Located in over 100 slums and villages, Rouble Nagi's classrooms offer safe, inspiring spaces to help overcome the challenging conditions shaped by poverty—child labour, early marriage, irregular attendance, and a lack of infrastructure.
Rather than seeing these realities as barriers, Ms. Nagi designs education around real life: flexible schedules for working children, hands-on learning using recycled materials, and practical skills that demonstrate immediate value to families. As a result, her programs have reduced dropout rates by more than 50% and significantly improved long-term school retention.
It all started after she was asked to do an art workshop as an artist in her early 20s. 'I met a child who'd never seen a pencil, and it was the turning point of my life.'
Over the last two decades, she has helped bring more than one million children into the formal education system—and one of her not-so-secret weapons is art.
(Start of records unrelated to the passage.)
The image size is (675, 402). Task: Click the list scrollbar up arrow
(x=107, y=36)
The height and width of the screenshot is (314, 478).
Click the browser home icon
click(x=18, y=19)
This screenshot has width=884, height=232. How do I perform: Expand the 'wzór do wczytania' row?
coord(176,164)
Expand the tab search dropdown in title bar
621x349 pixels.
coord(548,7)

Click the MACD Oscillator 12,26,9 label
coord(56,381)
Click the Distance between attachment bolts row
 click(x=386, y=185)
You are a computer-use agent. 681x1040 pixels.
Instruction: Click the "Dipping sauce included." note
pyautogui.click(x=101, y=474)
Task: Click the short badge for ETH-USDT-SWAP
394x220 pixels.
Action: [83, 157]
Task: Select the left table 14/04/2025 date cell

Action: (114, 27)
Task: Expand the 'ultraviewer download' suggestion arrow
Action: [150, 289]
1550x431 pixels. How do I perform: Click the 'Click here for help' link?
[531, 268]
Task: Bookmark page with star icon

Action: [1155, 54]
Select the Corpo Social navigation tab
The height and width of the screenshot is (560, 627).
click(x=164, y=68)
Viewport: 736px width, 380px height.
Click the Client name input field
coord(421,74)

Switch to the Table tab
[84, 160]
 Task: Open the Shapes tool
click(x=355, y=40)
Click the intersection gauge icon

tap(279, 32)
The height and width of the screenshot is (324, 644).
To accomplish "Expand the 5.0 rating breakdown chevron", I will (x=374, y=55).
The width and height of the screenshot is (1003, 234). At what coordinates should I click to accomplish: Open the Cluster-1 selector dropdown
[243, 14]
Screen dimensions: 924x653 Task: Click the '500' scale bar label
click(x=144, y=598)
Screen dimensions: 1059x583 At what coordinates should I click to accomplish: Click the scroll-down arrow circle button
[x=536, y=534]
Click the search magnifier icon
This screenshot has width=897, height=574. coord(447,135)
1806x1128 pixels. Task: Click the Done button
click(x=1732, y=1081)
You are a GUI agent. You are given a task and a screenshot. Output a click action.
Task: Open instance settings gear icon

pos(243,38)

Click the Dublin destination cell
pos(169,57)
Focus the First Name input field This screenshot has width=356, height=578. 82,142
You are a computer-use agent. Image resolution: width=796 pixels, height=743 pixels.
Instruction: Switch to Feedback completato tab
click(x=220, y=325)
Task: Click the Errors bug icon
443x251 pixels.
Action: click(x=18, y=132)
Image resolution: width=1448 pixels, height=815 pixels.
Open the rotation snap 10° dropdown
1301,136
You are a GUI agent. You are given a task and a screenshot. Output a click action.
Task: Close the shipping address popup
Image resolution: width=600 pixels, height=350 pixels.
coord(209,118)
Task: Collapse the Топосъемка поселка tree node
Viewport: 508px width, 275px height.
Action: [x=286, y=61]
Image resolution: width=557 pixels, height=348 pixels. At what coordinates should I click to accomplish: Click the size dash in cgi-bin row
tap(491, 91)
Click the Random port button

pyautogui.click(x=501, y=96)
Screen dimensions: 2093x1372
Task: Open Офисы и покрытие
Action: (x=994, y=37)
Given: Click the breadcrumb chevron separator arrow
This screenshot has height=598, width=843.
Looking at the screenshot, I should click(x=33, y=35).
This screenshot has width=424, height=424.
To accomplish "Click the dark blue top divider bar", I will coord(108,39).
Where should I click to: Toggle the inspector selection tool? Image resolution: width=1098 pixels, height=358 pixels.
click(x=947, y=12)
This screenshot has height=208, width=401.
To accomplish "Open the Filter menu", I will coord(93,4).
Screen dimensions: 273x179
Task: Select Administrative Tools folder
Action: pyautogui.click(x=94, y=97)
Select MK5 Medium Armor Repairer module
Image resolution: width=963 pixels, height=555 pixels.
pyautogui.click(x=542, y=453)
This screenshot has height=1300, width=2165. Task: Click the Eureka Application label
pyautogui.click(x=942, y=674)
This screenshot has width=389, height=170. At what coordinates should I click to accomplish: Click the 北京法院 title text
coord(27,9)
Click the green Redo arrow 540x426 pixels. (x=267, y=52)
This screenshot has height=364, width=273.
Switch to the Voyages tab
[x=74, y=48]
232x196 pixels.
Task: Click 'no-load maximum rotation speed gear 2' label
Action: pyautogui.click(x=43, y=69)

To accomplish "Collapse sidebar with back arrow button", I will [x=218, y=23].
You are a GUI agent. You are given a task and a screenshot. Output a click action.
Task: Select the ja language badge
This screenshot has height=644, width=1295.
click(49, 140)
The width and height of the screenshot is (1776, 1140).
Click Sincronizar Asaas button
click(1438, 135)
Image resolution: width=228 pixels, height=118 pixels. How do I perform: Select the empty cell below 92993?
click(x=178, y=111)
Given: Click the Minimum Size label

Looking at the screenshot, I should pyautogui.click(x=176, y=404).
She has transformed abandoned walls into large interactive murals that teach everything from reading, math, and science, to hygiene, history, environmental awareness, and social responsibility.
The murals are not decorative artworks, but open-air classrooms that draw children into learning, engage parents, and turn entire neighborhoods into partners in education.
'Rouble Nagi represents the very best of what teaching can be—courage, creativity, compassion, and an unwavering belief in every child's potential,' said Sunny Varkey, who founded the annual Global Teacher Prize.
Now in its tenth year, the Global Teacher Prize—which collaborates with UNESCO—is the largest award of its kind, with Nagi selected from over 5,000 nominations and applications from 139 countries.
Rouble, who is also the author of the book The Slum Queen, has recruited and trained more than 600 volunteer and paid educators, creating a scalable model that meets children where they are—academically, socially, and economically. She plans to use the $1 million prize money to build a free vocational institute and digital literacy training program to help transform the lives of millions more marginalized young people.